Tuesday, June 23, 2009
IRAN Falling to US Covert Action
President Obama called on the Iranian government to allow protesters to control the streets in Tehran. Would Obama or any US president allow protesters to control the streets in Washington, D.C.?
We are now witnessing in Tehran US "attempts to foment a popular revolution" in the guise of another CIA-orchestrated "color revolution".
There was more objective evidence that George W. Bush stole his two elections than there is at this time of election theft in Iran.
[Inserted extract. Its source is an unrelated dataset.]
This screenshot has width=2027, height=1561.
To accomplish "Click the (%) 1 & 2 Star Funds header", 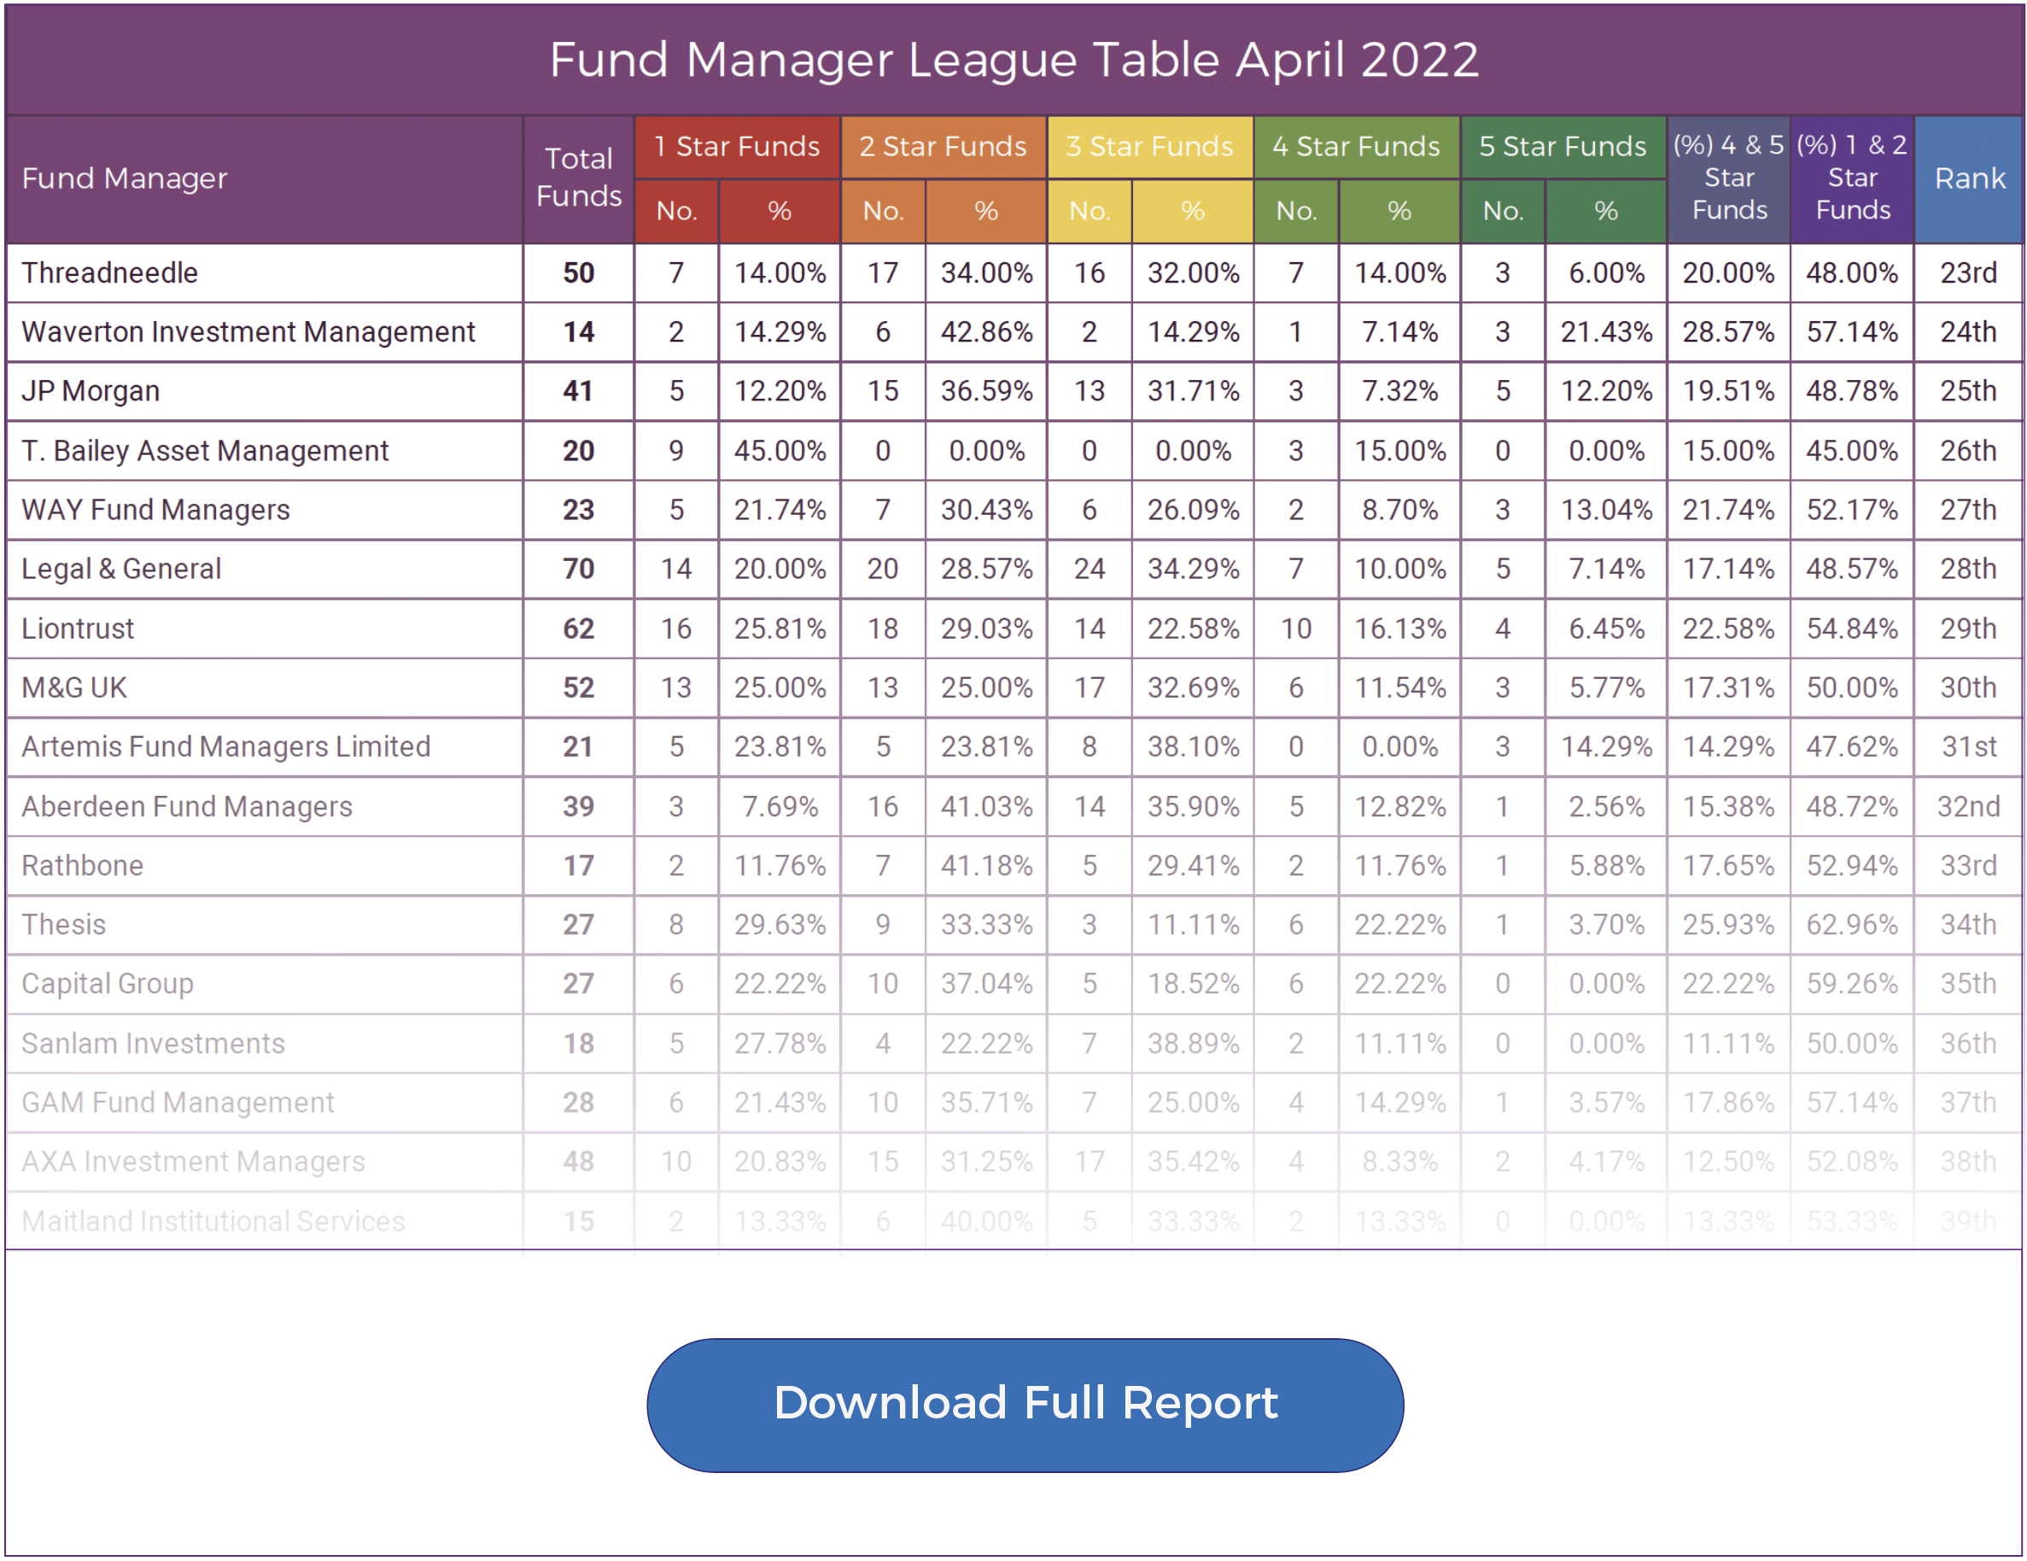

But there was no orchestrated media campaign to discredit the US government.
On May 16, 2007, the London Daily Telegraph reported that Bush regime official John Bolton told the Telegraph that a US military attack on Iran would "be a ‘last option’ after economic sanctions and attempts to foment a popular revolution had failed."
We are now witnessing in Tehran US "attempts to foment a popular revolution" in the guise of another CIA-orchestrated "color revolution".
It is possible that splits among the mullahs themselves brought about by their rival ambitions will aid and abet what the Telegraph (May 27, 2007) reported were "CIA plans for a propaganda and disinformation campaign intended to destabilize, and eventually topple, the theocratic rule of the mullahs." It is certainly a fact that the secularized youth of Tehran have played into the CIA’s hands.
The Mousavi protests have set up Iran either for a US puppet government or for a military strike. The mullahs are in a lose-lose situation. Even if the mullahs hold together and suppress the protests, the legitimacy of the Iranian government in the eyes of the outside world has been damaged. Obama’s diplomatic approach is over before it started. The neocons and Israel have won.
The US intervention and the orchestrated disinformation pumped out by the western media are so transparent that it is impossible to believe than any informed person or government is taken in. One cannot avoid the conclusion that the West wants the 1978 Iranian Revolution overthrown and intends to use deception or violence to achieve that goal.
It has become increasingly difficult to believe that facts and truth motivate the western news media. For the record, I would like to point out a few of the most obvious oversights, to use a euphemism, in the Iran reporting.
According to a wide variety of news sources (for example, London Telegraph, Yahoo News, The Globe and Mail, Asbarez.com, Politico), "Before the polling closed Mr. Mousavi declared himself ‘definitely the winner’ based on ‘all indications from all over Iran.’ He alleged widespread voting irregularities without giving specifics and hinted he was ready to challenge the final results."
A d v e r t i s e m e n t
Other news sources, which might not have been aware that the polls were kept open several hours beyond normal closing time in order to accommodate the turnout, reported that Mousavi made his victory claim the minute polls closed.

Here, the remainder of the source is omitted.